* **INSTRUCTIONS**:
1 > From the yarn forum thread, copy the passage starting with "This is very" and going on through "use both though.".
2 > In one to three sentences, explain why maoadams is combining the cotton/Tencel blend with a polyester yarn in the mitten project described in the yarn forum thread.

Thanks ruth Roxanne,

This is very good information and answer the question. I saved it and made a little document with the links.


----------



## Kathie (Mar 29, 2011)

Thank you for the information. It's interesting and I find it a bit disconcerting that we are basically knitting with wood. Did anyone else think that? Acrylic yarn is plastic so I guess wood shouldn't be a surprise. It's amazing what chemistry can do. I do use both though.


----------



## ruth Roxanne (Mar 18, 2012)

You are all welcome! It was an easy search, copy, and paste. I found it interesting too. I always thought rayon was totally synthetic. It is a good idea to use sustainably renewable resources. The earth can only hold a limited amount of other resources like oil that is used for so many things. Having said that, I also have a large stash of acrylic so I will use it but try to look for sustainable products when I can.


----------



## maoadams (Feb 19, 2013)

I recently purchased a cotton/Tencel blend yarn at the Webs tent sale in Northampton, MA, and it has a lovely soft feel. I was hoping the Tencel would help keep the cotton from sagging with wear, but I have my doubts. So, in my mitten project, I'm combining it with a polyester yarn which is making me more confident with the results.

[Stored items]
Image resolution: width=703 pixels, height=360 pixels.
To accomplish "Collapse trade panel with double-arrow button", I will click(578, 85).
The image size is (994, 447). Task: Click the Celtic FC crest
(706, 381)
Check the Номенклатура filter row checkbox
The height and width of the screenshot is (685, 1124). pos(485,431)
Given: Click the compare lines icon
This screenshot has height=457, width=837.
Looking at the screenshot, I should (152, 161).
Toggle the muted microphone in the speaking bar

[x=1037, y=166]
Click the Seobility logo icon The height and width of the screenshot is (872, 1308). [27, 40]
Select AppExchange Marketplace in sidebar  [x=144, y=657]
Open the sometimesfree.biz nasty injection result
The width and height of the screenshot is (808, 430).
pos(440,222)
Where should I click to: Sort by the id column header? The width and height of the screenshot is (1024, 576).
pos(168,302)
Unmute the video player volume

* **ANSWERS FOR THE EXERCISE**:
1 >
This is very good information and answer the question. I saved it and made a little document with the links.


----------



## Kathie (Mar 29, 2011)

Thank you for the information. It's interesting and I find it a bit disconcerting that we are basically knitting with wood. Did anyone else think that? Acrylic yarn is plastic so I guess wood shouldn't be a surprise. It's amazing what chemistry can do. I do use both though.

2 > maoadams hoped the Tencel would keep the cotton from sagging with wear but has doubts that it will. Adding the polyester yarn makes maoadams more confident about the results.